===== Material for the task
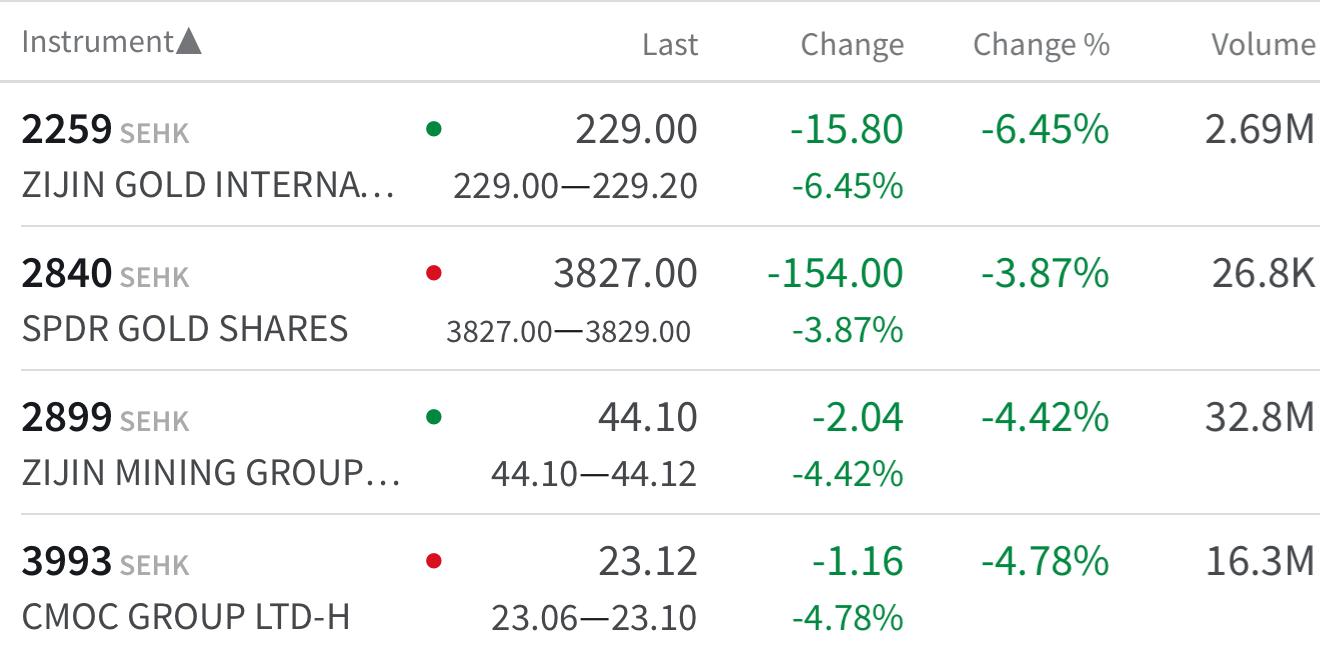The image size is (1320, 655).
Task: Click bid-ask range 229.00—229.20
Action: 575,186
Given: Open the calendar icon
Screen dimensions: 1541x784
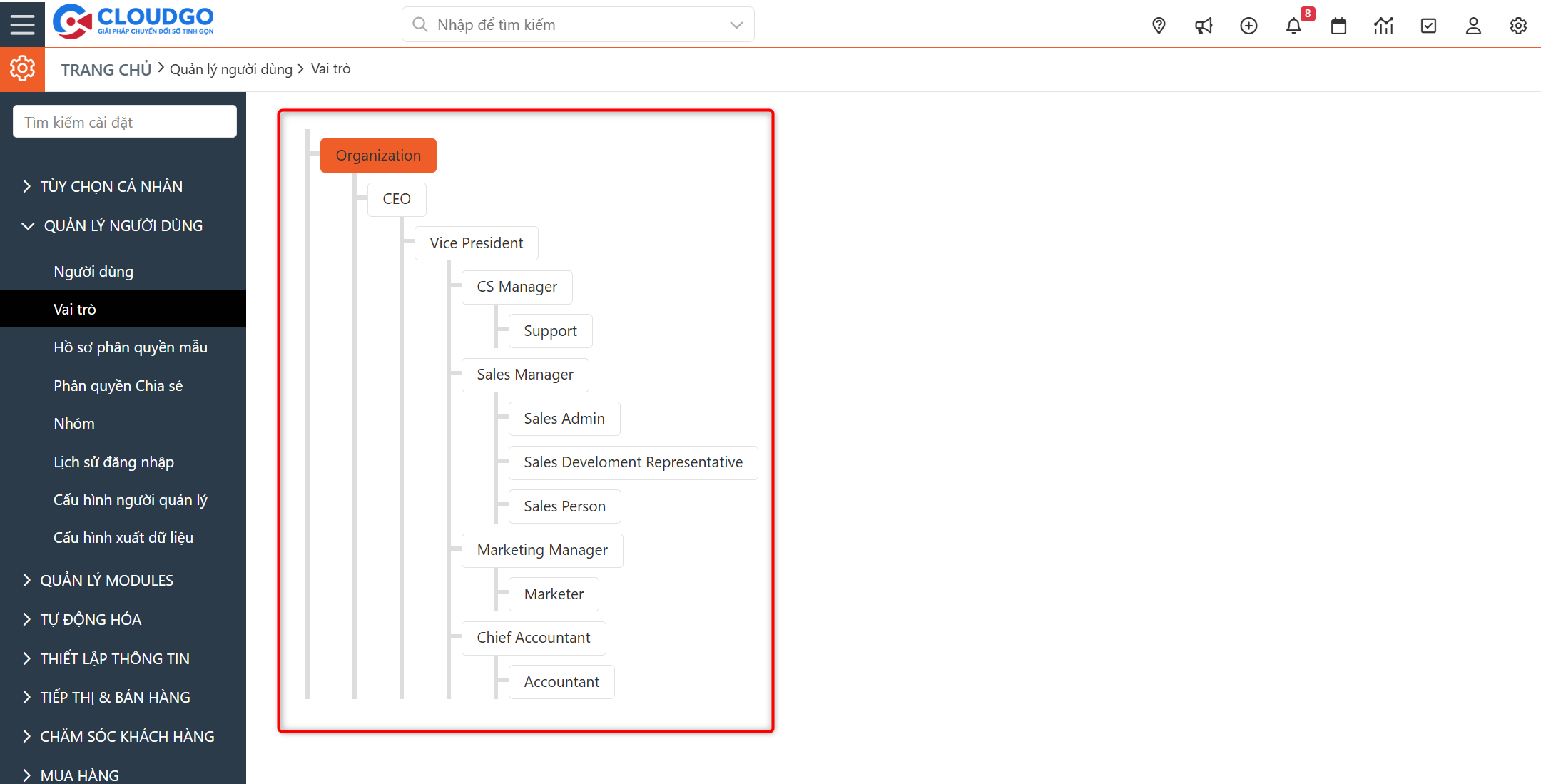Looking at the screenshot, I should click(x=1338, y=26).
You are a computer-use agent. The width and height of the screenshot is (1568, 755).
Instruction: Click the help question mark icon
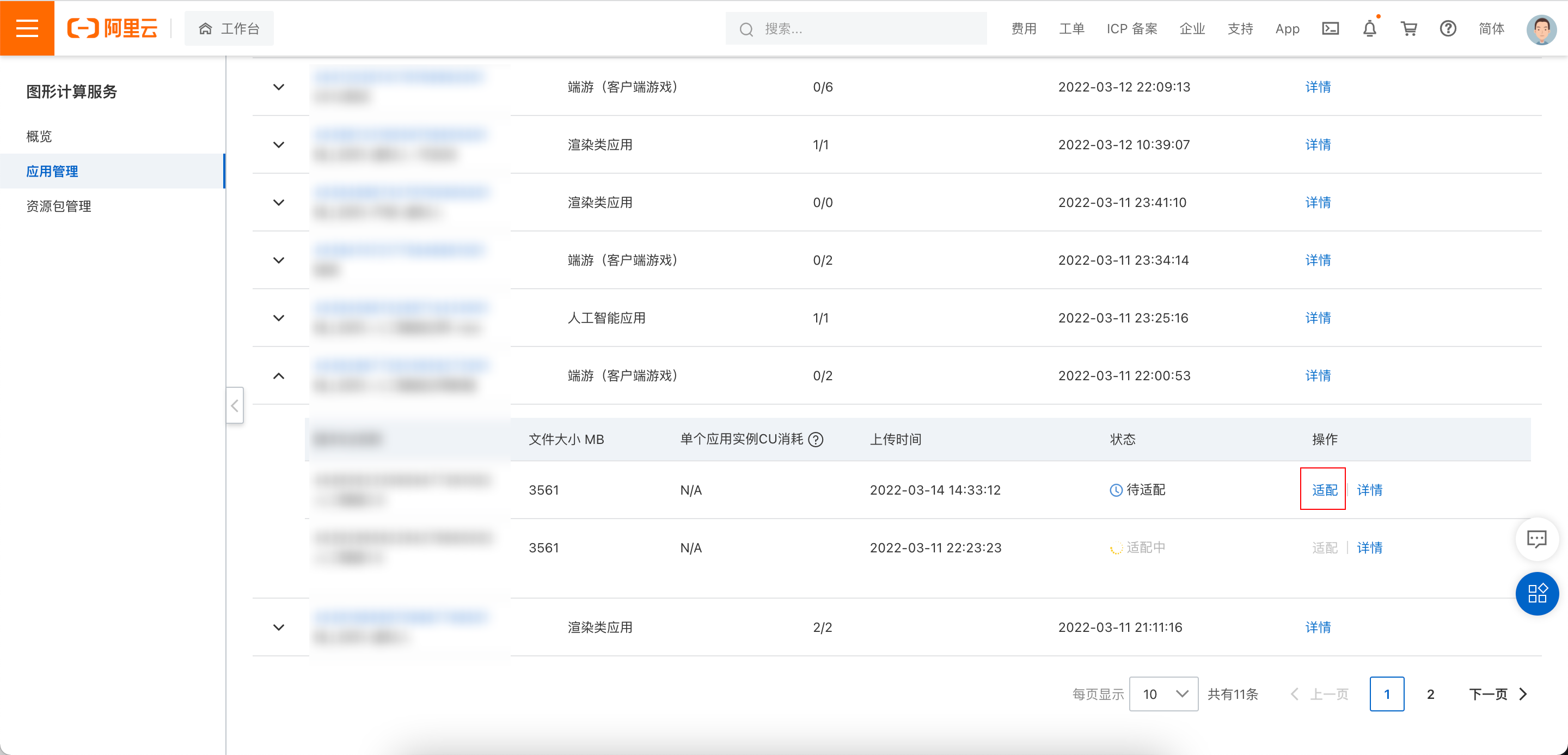tap(1448, 29)
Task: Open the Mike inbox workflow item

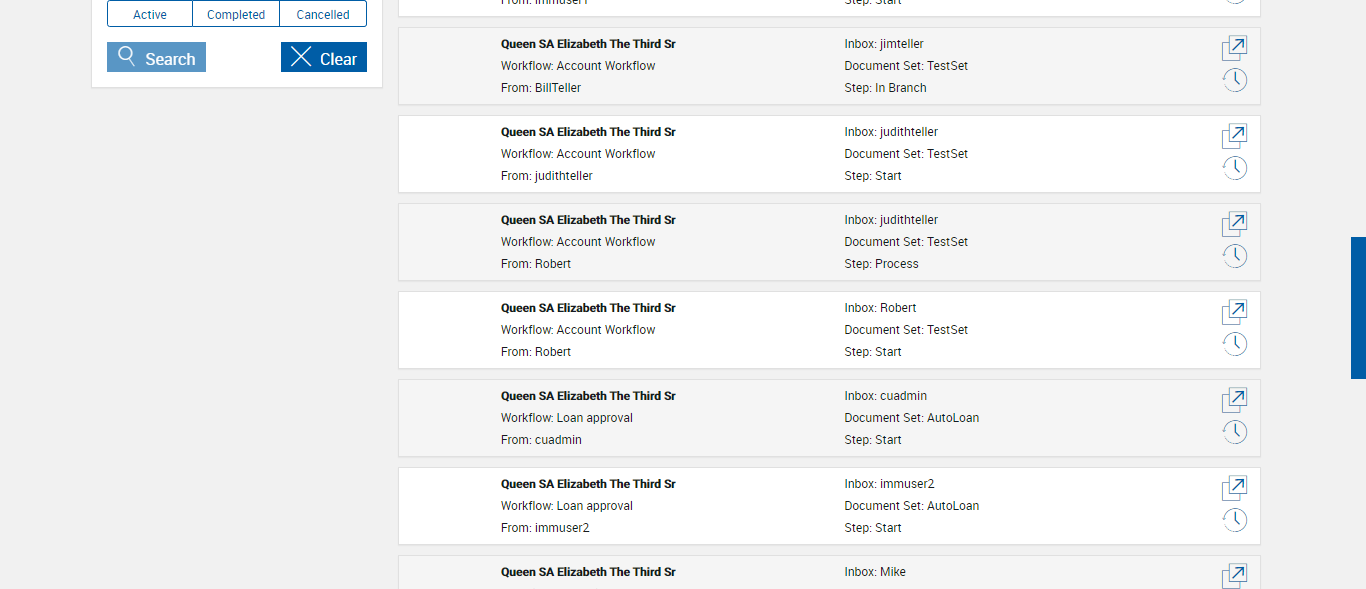Action: coord(1234,575)
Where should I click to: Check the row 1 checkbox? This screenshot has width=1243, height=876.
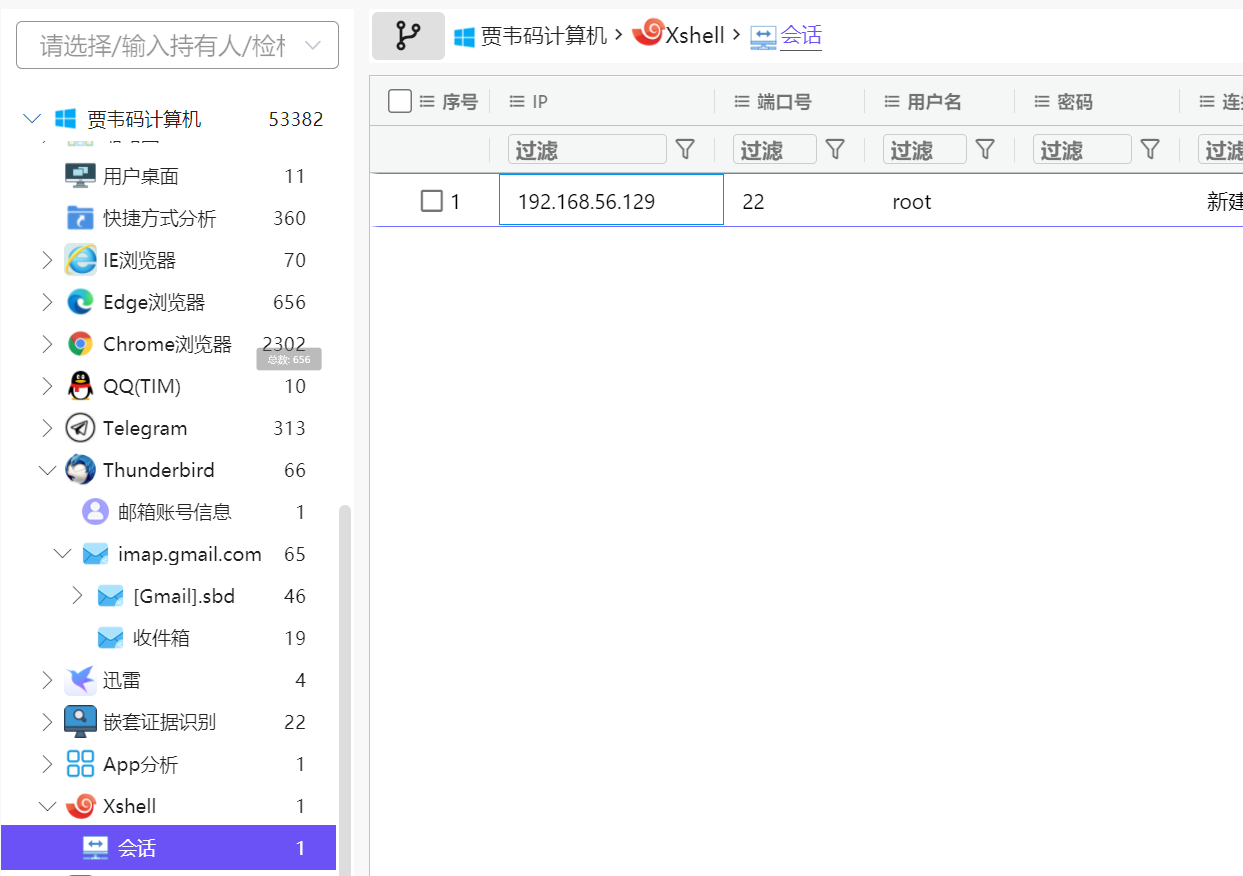(x=431, y=202)
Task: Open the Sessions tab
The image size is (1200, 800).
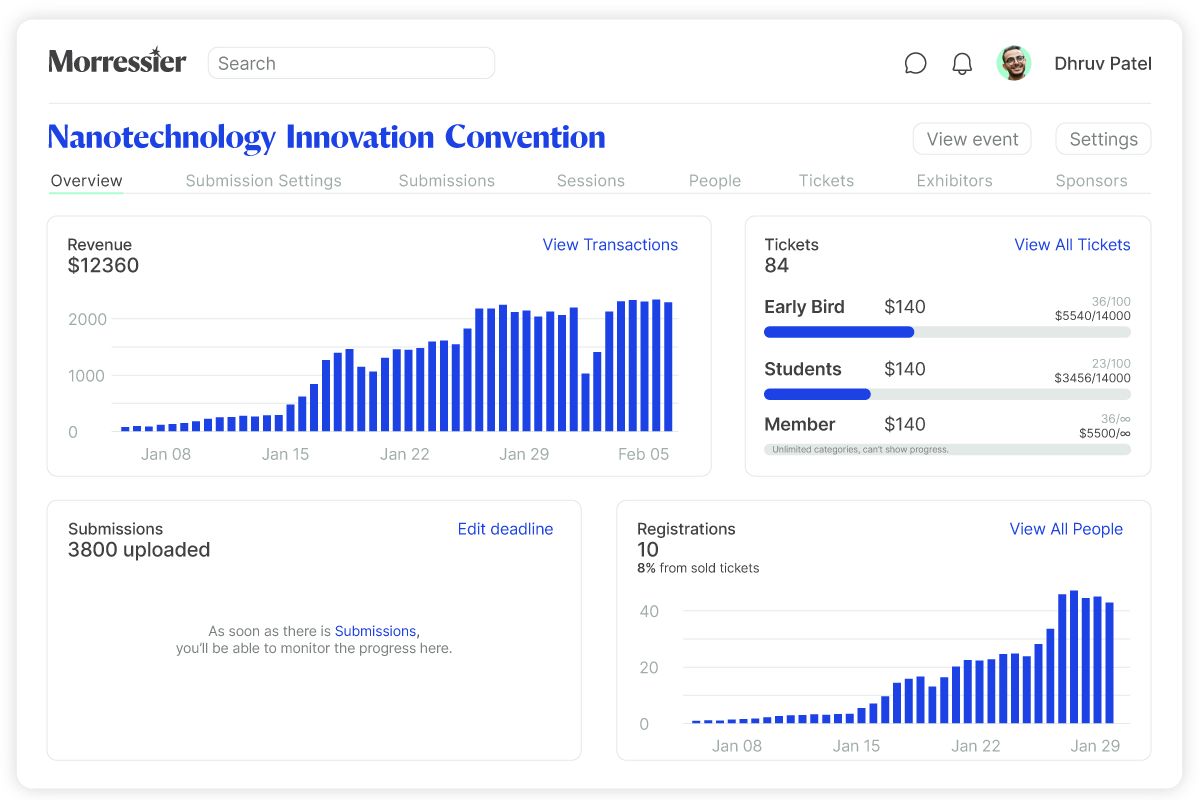Action: [x=590, y=181]
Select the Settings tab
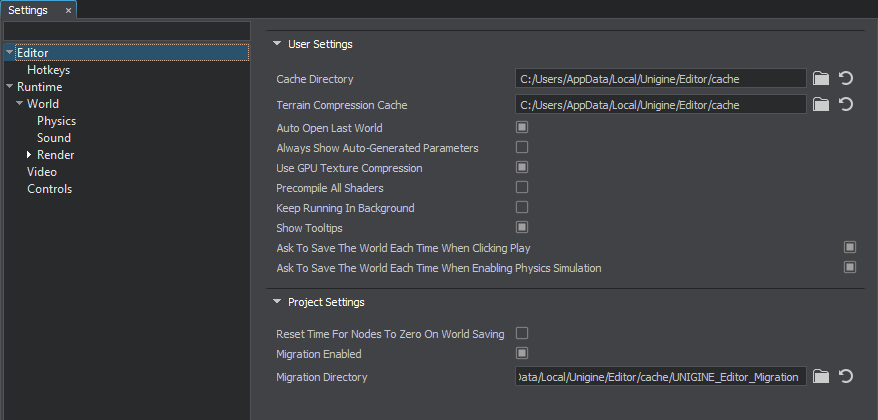This screenshot has height=420, width=878. click(x=28, y=10)
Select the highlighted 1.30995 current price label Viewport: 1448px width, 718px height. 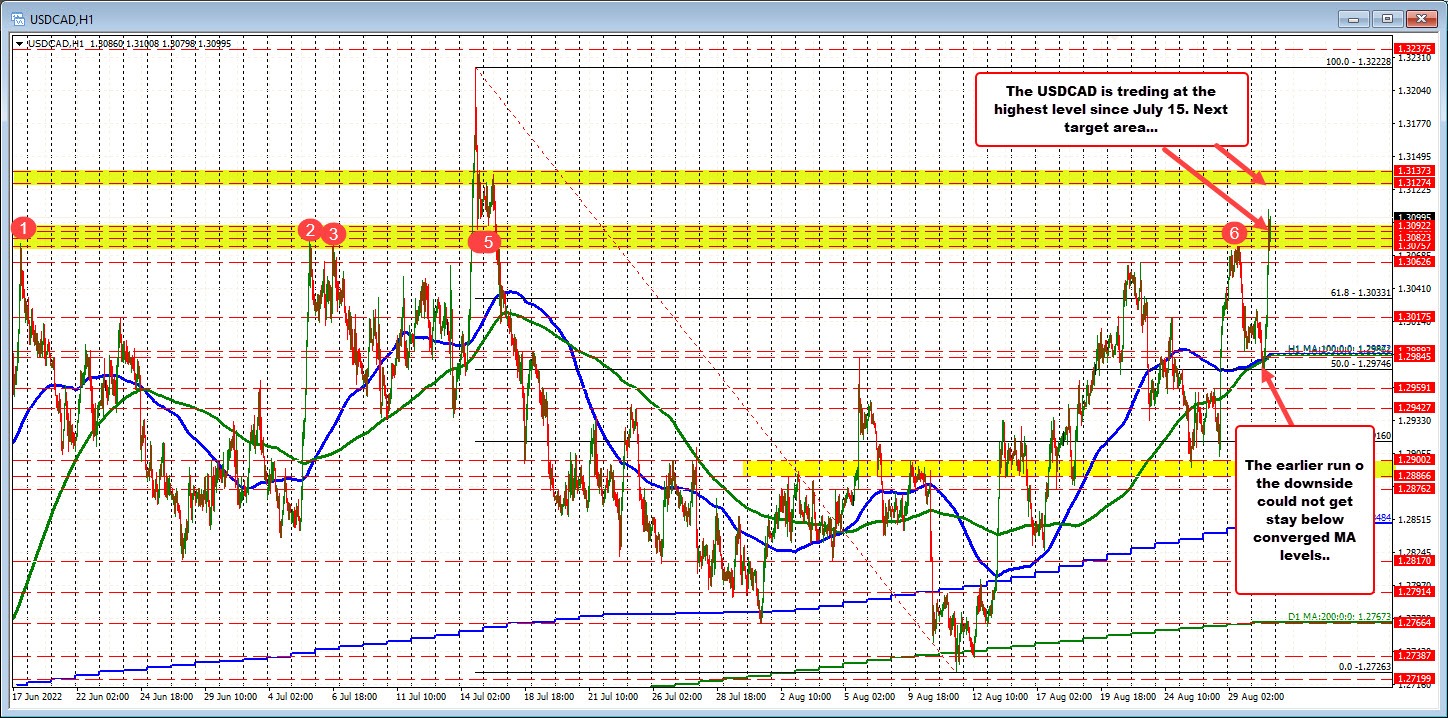pos(1415,218)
==========
-- Description of the task --
Rewrite everything from the row containing "You are a computer-use" down to the row containing "Action: [x=590, y=181]", replacing "Task" with "Goal" and leaving all else unchanged. Omit the pictures from your answer.

-- Task answer --
You are a computer-use agent. The width and height of the screenshot is (1568, 755).
Instruction: Click the help question mark icon
tap(1448, 29)
Goal: Open the Mike inbox workflow item

Action: coord(1234,575)
Where should I click to: Check the row 1 checkbox? This screenshot has width=1243, height=876.
(x=431, y=202)
Goal: Open the Sessions tab
The image size is (1200, 800).
Action: [x=590, y=181]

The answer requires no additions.